[[ SUPPLIED ENTRIES open ]]
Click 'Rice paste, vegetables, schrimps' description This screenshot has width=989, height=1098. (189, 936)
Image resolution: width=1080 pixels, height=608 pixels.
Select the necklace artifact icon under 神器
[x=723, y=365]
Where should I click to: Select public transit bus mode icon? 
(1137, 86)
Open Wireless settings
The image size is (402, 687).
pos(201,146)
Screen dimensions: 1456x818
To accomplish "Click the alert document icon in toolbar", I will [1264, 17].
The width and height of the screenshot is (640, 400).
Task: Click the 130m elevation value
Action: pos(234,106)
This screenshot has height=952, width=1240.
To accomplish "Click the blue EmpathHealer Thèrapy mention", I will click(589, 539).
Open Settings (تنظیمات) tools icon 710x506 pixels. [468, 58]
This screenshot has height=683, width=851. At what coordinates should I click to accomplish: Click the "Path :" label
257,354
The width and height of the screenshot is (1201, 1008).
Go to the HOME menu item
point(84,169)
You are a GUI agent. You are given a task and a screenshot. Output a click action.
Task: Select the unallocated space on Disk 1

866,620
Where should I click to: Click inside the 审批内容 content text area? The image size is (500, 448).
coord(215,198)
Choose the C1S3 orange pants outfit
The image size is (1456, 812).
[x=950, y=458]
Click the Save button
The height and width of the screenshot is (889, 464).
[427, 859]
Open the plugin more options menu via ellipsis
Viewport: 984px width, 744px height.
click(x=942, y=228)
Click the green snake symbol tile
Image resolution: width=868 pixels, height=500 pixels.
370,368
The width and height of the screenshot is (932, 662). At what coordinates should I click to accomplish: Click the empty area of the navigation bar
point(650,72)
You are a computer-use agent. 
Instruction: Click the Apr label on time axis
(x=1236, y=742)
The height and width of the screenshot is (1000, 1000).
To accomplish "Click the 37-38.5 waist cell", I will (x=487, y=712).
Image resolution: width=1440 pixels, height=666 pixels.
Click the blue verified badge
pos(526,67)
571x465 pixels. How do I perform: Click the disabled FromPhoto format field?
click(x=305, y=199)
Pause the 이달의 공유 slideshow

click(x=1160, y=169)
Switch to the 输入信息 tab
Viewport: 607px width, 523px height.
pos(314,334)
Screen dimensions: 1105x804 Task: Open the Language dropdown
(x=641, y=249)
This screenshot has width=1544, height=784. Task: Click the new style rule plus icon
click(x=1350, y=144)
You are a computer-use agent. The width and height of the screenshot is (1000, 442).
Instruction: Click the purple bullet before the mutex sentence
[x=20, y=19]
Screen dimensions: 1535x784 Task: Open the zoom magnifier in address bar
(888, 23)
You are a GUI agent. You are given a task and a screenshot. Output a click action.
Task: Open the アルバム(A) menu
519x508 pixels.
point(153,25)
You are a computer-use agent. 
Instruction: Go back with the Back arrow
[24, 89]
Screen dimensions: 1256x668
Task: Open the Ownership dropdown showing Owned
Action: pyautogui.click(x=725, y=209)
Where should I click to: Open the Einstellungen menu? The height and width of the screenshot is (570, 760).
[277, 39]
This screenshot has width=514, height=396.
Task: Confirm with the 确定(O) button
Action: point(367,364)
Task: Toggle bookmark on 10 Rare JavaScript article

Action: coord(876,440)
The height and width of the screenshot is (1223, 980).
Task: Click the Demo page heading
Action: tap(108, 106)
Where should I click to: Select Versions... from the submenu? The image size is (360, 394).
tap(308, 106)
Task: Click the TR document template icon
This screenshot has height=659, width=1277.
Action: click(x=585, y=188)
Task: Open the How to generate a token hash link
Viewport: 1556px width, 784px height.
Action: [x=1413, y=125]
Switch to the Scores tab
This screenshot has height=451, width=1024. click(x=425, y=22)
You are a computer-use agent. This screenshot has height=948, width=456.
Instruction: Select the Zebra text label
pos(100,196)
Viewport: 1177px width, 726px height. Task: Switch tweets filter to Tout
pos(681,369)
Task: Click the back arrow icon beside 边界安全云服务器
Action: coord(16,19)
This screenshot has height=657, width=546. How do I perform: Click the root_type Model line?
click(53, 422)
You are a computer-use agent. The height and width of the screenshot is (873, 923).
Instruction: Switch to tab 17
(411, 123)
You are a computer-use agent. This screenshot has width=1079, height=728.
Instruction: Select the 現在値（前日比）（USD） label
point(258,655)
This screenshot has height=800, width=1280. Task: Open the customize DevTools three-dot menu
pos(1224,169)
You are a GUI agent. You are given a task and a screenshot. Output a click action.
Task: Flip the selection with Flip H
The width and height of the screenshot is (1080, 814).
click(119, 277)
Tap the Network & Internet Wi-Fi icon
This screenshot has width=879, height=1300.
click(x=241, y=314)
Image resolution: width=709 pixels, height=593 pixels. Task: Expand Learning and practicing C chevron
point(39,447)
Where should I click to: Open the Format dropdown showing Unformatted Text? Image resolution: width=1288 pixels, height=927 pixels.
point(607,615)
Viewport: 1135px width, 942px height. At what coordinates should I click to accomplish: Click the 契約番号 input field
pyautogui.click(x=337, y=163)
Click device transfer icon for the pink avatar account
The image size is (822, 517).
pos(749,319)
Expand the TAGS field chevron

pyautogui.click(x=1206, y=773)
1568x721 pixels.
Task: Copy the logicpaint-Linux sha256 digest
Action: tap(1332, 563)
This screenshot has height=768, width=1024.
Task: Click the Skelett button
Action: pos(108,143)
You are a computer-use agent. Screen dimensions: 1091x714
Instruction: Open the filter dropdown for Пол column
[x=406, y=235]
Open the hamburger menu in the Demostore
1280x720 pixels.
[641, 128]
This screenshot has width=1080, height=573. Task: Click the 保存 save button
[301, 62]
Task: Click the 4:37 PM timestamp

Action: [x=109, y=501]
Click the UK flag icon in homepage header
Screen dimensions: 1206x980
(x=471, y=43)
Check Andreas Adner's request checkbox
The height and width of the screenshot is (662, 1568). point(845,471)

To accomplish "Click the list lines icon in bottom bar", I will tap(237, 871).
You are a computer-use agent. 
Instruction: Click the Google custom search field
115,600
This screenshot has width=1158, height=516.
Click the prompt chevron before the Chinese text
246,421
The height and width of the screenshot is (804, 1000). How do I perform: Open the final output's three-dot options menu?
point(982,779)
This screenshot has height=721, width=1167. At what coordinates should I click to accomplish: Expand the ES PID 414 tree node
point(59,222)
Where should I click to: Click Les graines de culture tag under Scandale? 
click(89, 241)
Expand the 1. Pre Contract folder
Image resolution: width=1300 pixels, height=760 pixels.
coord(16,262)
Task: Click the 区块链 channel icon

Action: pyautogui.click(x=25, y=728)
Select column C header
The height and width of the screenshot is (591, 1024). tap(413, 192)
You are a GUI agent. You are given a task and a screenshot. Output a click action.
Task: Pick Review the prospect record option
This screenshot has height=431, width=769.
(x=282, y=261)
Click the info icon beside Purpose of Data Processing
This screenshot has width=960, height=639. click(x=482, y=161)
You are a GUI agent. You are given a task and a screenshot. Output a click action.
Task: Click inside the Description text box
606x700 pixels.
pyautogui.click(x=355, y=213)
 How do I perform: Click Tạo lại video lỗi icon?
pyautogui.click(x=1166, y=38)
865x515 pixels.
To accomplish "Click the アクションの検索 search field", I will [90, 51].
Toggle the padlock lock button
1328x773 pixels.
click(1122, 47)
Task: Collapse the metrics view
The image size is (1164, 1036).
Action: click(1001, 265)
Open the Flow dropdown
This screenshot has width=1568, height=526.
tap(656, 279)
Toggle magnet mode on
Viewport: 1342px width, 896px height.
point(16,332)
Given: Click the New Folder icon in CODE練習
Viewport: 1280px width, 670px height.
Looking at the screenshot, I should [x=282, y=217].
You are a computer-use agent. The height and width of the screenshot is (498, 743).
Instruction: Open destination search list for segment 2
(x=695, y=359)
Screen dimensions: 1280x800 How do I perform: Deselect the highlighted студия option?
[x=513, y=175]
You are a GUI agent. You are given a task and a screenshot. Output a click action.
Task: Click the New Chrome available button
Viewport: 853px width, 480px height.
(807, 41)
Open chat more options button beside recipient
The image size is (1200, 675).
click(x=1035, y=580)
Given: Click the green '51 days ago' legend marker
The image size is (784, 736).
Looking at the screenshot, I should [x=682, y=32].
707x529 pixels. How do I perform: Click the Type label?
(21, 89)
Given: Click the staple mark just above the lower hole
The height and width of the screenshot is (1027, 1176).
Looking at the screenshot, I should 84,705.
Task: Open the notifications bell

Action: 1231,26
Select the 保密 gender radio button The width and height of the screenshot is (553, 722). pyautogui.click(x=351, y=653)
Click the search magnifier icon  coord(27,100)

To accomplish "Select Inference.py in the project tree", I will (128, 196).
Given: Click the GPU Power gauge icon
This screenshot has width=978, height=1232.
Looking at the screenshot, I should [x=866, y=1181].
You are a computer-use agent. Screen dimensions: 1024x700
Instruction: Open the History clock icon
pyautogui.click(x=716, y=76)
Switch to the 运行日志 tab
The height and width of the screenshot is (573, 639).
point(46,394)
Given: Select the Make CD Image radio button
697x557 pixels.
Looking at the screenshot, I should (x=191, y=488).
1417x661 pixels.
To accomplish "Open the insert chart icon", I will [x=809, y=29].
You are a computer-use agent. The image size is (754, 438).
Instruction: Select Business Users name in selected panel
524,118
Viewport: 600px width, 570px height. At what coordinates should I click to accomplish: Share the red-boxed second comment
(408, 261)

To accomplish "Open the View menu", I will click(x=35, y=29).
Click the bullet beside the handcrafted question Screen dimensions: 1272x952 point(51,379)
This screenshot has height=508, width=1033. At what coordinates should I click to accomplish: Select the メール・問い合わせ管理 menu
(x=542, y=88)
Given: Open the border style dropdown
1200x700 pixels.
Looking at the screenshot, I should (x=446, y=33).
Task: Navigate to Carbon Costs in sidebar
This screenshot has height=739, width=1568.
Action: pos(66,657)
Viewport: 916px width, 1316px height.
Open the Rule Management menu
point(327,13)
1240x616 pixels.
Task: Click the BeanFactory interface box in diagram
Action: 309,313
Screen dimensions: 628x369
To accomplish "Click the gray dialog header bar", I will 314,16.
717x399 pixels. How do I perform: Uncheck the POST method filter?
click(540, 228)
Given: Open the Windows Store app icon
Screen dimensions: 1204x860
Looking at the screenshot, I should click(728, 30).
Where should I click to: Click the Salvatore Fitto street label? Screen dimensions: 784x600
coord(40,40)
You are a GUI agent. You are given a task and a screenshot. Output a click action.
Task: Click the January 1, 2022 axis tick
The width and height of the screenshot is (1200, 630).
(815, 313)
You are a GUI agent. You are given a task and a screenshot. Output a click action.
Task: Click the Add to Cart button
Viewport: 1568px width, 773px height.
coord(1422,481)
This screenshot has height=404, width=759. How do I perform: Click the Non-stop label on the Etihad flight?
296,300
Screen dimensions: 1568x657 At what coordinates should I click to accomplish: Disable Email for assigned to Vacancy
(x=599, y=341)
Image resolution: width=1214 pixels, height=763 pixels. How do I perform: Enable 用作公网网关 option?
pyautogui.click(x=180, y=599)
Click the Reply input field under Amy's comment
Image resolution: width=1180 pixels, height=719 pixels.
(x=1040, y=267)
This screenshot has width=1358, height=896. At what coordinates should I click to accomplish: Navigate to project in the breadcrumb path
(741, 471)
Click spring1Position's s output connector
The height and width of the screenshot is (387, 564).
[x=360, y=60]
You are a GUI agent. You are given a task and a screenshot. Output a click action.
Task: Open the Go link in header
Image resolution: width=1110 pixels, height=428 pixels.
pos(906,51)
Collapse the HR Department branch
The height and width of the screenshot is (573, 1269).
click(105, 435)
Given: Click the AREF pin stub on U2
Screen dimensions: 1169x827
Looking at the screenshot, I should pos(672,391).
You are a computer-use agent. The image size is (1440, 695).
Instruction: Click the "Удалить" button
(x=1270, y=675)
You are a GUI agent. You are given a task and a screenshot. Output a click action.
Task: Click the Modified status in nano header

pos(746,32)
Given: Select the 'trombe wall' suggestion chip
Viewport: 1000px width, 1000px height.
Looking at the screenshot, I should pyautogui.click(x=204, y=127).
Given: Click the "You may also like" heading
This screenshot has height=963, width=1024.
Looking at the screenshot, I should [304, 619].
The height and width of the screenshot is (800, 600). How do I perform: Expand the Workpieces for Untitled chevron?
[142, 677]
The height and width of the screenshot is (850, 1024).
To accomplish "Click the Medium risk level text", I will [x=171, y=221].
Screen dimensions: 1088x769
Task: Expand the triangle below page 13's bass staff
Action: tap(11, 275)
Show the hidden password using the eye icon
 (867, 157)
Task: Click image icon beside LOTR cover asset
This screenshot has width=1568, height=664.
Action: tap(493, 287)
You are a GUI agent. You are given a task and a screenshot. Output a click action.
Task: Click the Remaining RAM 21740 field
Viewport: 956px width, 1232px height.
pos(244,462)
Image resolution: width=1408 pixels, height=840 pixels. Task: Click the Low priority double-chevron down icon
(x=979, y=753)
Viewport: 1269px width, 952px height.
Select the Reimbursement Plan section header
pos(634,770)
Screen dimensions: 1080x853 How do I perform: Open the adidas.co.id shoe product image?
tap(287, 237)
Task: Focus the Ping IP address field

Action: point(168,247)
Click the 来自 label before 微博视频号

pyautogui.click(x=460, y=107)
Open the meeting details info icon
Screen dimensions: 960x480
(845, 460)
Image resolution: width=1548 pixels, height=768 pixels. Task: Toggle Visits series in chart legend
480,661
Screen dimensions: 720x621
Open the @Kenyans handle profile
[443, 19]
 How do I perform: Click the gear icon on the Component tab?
[[ SUPPLIED ENTRIES closed ]]
> EXERCISE PROMPT
Within the listing above, give again exactly every line from the line with "Instruction: Open the filter" through the line with "Task: Collapse the metrics view", both included, and no other line.

> ANSWER TO THIS EXERCISE
Instruction: Open the filter dropdown for Пол column
[x=406, y=235]
Open the hamburger menu in the Demostore
1280x720 pixels.
[641, 128]
This screenshot has width=1080, height=573. Task: Click the 保存 save button
[301, 62]
Task: Click the 4:37 PM timestamp

Action: [x=109, y=501]
Click the UK flag icon in homepage header
Screen dimensions: 1206x980
(x=471, y=43)
Check Andreas Adner's request checkbox
The height and width of the screenshot is (662, 1568). point(845,471)

To accomplish "Click the list lines icon in bottom bar", I will tap(237, 871).
You are a computer-use agent. 
Instruction: Click the Google custom search field
115,600
This screenshot has width=1158, height=516.
Click the prompt chevron before the Chinese text
246,421
The height and width of the screenshot is (804, 1000). How do I perform: Open the final output's three-dot options menu?
point(982,779)
This screenshot has height=721, width=1167. At what coordinates should I click to accomplish: Expand the ES PID 414 tree node
point(59,222)
Where should I click to: Click Les graines de culture tag under Scandale? 
click(89, 241)
Expand the 1. Pre Contract folder
Image resolution: width=1300 pixels, height=760 pixels.
coord(16,262)
Task: Click the 区块链 channel icon

Action: pyautogui.click(x=25, y=728)
Select column C header
The height and width of the screenshot is (591, 1024). tap(413, 192)
You are a GUI agent. You are given a task and a screenshot. Output a click action.
Task: Pick Review the prospect record option
This screenshot has height=431, width=769.
(x=282, y=261)
Click the info icon beside Purpose of Data Processing
This screenshot has width=960, height=639. click(x=482, y=161)
You are a GUI agent. You are given a task and a screenshot. Output a click action.
Task: Click inside the Description text box
606x700 pixels.
pyautogui.click(x=355, y=213)
 How do I perform: Click Tạo lại video lỗi icon?
pyautogui.click(x=1166, y=38)
865x515 pixels.
To accomplish "Click the アクションの検索 search field", I will [90, 51].
Toggle the padlock lock button
1328x773 pixels.
click(1122, 47)
Task: Collapse the metrics view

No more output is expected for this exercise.